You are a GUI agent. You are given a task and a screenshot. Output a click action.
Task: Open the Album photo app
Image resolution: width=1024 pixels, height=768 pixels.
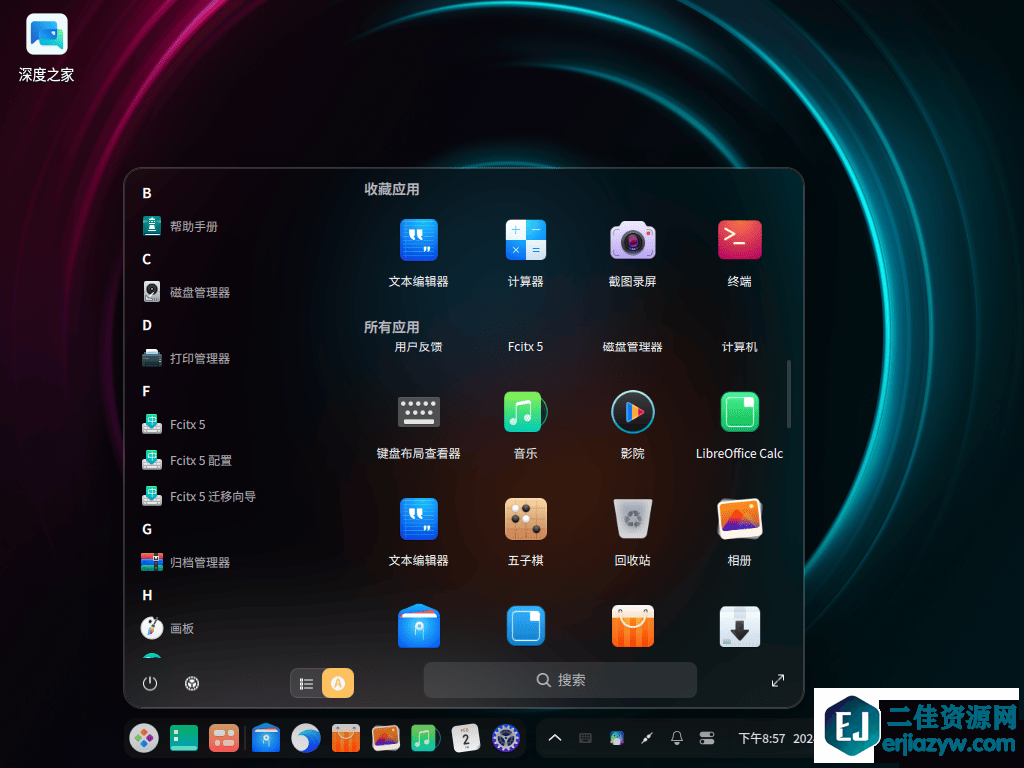[739, 519]
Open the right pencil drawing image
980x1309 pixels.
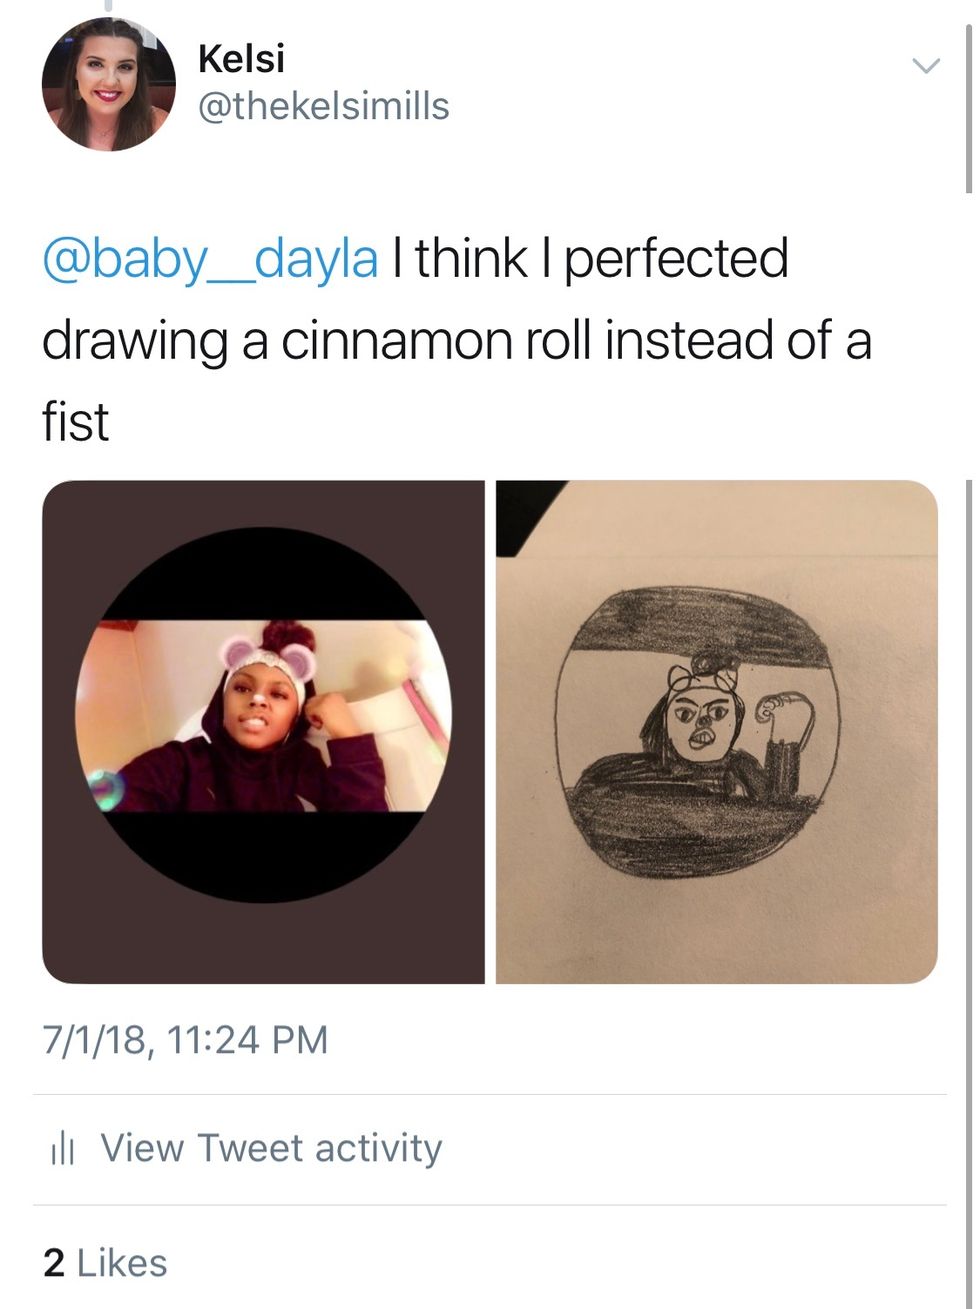(716, 732)
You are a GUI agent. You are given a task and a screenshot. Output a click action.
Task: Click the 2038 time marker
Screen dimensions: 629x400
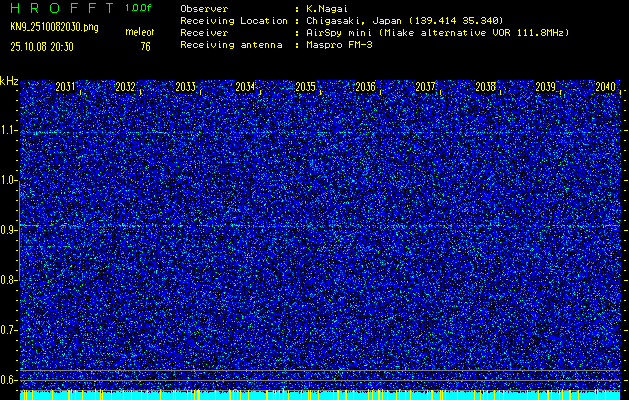click(x=485, y=88)
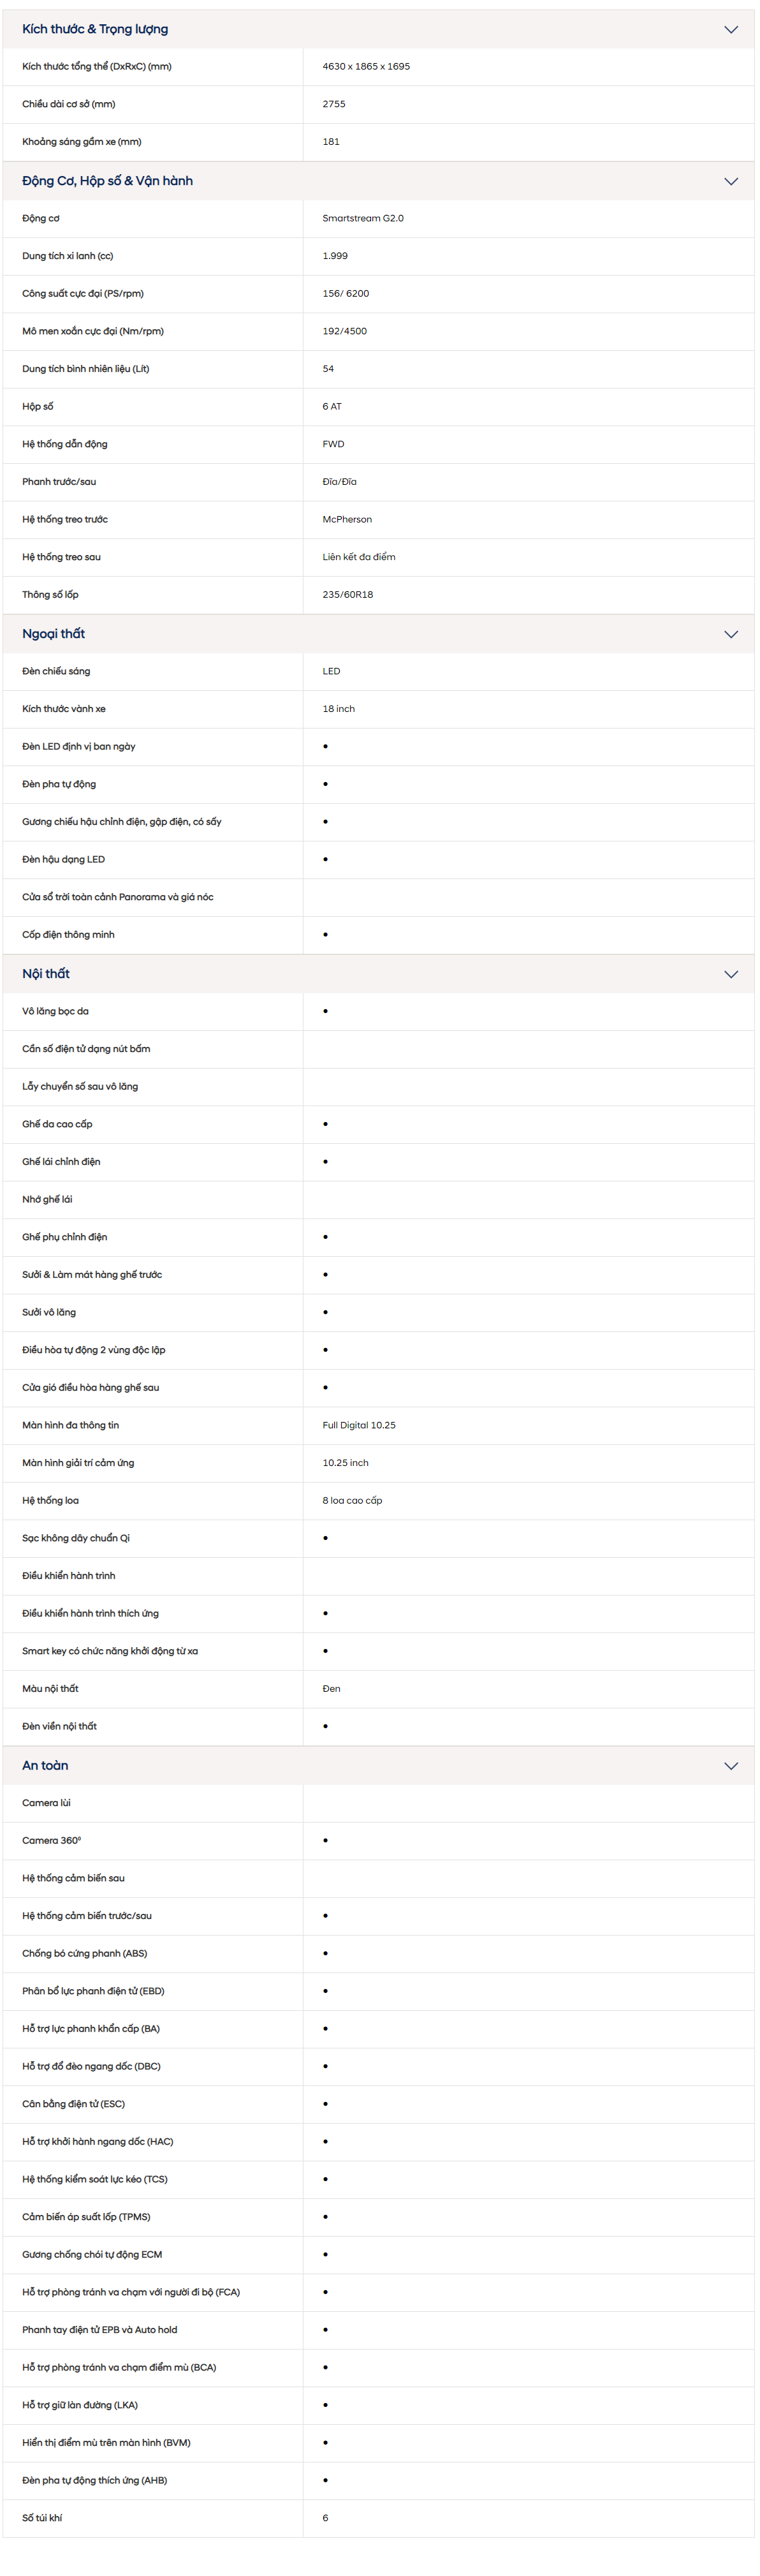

_Task brief_. Extract each line holding the word "Open" from the records.

_Expected answer_.
Task: Open the Album photo app
Open the right pencil drawing image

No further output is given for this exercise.